— Стараюсь, все время стараюсь, Миша, а получается как-то скованно. Ты Понимаешь, мне нужно вылить душу свою. И потому я так ищу самого задушевного разговора. Я все скажу… Но, может быть, начну издалека… Видишь ли, мне неожиданно открылась тревожная и горькая истина… Нет, об этом позже… Миша! Меня сковывает твоя холодность…
— Алеша, нет никакой холодности. Может быть, это туман виноват? Или та неустроенность, что возникла в душе у тебя? Пожалуйста, говори откровенно обо всем, что тебя мучает. Мы ведь друзья с тобой!
— Хорошо, Миша, я попробую… — Алексей Антонович потрогал лацканы застегнутого на все пуговицы пиджака и несколько нервным движением поднял воротник. — Я ненавижу людей, которые поднимают воротники пиджаков, в этом есть что-то чудовищно неприличное, но мне, Миша, надо сейчас как-то защитить себя от этого леденящего тумана… Несколько часов тому назад мне хотелось начать свой разговор очень весело. У меня были для этого основания. Нет, нет, я говорю честно…
— А я и не возражаю, Алеша.
— Да? Ну, тогда я, вероятно, сам себе возражаю… Миша, всего лишь несколько часов тому назад доктор Мирвольский казался мне достаточно счастливым человеком. Почему? Потому что моя душа младенца повзрослела и я все время это ощущал в себе. То есть не все время, а последнее время… Некоторое время… Миша, вот говорят — свобода, революция… И я говорил. И с тобой об этом много мы говорили. И давно уже я сам стал делать кое-что в этом направлении:, хранил листовки, адреса явок, читал, изучал нелегальную литературу… Все это я делал честно и добровольно, без принуждения. Нет, нет, ни ты и никто не давил на меня своей волей. Это пришло как веление собственной совести, хотя во многом и ты и другие мне открывали глаза на истину. Лукавить и фальшивить мне было не перед кем и незачем. Оттого, что я назвал бы себя революционером, ты сам знаешь, житейского благополучия у меня никак не прибавилось бы.

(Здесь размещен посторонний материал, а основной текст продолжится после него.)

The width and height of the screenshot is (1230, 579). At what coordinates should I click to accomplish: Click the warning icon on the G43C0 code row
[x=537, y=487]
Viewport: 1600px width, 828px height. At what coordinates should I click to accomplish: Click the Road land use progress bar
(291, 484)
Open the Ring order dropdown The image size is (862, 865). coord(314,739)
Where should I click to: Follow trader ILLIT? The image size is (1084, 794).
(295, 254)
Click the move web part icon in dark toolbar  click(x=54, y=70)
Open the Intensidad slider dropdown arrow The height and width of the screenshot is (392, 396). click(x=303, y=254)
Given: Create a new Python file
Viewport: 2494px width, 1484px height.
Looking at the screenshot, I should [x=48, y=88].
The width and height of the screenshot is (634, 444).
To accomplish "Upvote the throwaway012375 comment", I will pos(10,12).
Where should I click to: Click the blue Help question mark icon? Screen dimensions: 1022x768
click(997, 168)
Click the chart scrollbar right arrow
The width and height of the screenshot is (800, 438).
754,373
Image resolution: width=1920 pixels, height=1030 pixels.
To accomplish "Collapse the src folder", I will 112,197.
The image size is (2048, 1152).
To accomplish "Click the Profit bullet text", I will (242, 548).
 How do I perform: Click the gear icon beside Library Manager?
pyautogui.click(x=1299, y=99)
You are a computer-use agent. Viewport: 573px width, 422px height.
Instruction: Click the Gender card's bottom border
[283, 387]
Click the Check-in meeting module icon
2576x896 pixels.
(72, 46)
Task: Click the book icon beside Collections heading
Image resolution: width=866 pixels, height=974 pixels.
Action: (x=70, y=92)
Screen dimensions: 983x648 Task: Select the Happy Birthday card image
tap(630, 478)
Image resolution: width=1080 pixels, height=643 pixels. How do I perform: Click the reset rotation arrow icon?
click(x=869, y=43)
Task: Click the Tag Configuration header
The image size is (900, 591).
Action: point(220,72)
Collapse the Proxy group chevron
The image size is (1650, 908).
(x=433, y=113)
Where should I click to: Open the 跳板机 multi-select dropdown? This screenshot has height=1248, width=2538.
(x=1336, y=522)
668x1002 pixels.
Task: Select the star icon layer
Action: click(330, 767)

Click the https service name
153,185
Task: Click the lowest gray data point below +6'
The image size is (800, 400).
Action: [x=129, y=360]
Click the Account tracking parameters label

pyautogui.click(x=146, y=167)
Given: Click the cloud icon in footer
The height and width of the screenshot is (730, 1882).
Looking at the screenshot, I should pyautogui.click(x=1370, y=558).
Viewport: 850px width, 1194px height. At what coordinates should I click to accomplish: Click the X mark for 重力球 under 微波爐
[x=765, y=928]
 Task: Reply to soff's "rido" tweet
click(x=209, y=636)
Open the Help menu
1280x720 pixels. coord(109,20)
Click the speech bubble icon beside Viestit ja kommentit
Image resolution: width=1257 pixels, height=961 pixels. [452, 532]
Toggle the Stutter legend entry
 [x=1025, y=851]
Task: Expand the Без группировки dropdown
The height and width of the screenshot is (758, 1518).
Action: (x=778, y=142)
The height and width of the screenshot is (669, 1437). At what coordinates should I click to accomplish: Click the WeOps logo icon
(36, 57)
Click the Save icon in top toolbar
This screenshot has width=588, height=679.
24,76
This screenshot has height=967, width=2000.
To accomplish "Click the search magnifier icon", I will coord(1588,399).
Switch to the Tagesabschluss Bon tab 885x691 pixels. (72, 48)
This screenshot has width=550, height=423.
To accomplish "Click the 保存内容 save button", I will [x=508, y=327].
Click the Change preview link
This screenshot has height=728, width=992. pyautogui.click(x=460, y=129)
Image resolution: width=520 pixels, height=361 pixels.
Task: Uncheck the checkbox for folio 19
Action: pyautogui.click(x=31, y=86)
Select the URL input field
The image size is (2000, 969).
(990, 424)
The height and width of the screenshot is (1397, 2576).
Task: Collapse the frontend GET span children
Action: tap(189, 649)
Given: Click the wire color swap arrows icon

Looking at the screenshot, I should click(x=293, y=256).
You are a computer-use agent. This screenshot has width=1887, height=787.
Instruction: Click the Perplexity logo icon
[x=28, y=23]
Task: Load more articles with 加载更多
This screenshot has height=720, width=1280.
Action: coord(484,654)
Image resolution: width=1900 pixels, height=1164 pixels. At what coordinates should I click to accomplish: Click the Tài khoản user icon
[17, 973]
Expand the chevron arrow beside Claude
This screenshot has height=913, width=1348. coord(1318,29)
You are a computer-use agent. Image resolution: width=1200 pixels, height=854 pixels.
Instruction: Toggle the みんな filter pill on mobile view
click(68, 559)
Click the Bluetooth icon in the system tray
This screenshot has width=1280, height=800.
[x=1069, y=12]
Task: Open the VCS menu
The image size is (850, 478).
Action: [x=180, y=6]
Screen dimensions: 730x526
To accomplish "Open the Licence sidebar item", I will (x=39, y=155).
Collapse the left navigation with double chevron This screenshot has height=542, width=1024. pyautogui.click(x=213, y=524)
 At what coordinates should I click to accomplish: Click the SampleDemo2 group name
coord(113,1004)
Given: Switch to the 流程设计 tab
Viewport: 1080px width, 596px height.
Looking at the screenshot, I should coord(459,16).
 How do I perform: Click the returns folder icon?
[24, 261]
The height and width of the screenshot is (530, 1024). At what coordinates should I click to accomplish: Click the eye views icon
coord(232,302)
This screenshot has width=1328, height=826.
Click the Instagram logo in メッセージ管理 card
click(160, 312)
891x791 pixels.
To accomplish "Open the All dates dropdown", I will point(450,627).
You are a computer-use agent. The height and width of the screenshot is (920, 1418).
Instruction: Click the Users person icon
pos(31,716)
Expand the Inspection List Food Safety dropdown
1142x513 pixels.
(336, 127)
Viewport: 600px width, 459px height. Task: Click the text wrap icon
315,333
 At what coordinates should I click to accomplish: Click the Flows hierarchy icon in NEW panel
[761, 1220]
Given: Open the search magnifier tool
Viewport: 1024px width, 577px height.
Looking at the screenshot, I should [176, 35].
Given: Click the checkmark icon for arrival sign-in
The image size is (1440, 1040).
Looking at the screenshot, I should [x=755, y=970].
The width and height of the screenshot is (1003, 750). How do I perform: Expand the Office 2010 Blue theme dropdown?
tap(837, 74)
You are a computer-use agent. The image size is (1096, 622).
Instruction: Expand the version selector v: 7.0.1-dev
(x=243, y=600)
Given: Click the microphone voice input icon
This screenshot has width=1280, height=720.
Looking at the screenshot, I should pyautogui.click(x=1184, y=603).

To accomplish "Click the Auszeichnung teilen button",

— И я от души рад за тебя. Алеша. Дай мне руку.
— Да… Но как, в каком своем естестве вошло в меня все это? Миша, может быть, это прозвучит гиперболично и, главное, совсем из противоположной марксизму терминологии, но революционные идеи и дела вошли в меня, как… религия. Более того — как религия раннего христианства. С ее парением над землей, фанатизмом, жертвенностью. Миша, ты часто говорил мне: мятущаяся душа. Это так и не так. Душа моя всегда рвалась только к одному: к прекрасному. Но, ища пути к этому, я блуждал и блуждал бесконечно. Все пути казались мне несовершенными. Одни — ненадежными, другие — жестокими. Как было примирить все это? И я нашел решение. Вернее, оно пришло как-то само по себе. Ну, если хочешь, в революционном фанатизме и жертвенности. Они меня подогревали и почти заменяли то, что двигало другими людьми, может быть даже тобой…
— Алеша, дорогой мой друг! Ты нашел очень плохую замену.
— Да, но для меня тогда она стала единственно возможной… У-ух, как холодно!
Он вздрогнул, плотнее подобрал воротник пиджака у подбородка, выше поднял плечи и втянул голову. Колышущийся густой туман их обгонял, тихо расползался по широкому лугу, уже совсем нигде не оставляя свободных просветов. Казалось, что люди бредут, пробиваясь по пояс через толщи движущегося снега.
— Прямо-таки инеем дело пахнет, — пробормотал Лебедев. — Как бы действительно не было заморозка.
— У нас в июне это часто случается… Не спорю, Миша, замена оказалась плохой… Очень плохой… Но меня грело еще и другое: надежда на личное счастье… Хотя нет, что это за пустое определение! Тут можно и, видимо, нужно вступать в серьезнейшие философские споры о счастье личном и счастье общем. Я не стану отстаивать каких-либо абстрактных истин, я в них запутаюсь. Мне думалось… Одним словом, я любил Анюту…
— «Любил»… Алексей! Почему ты говоришь «любил»?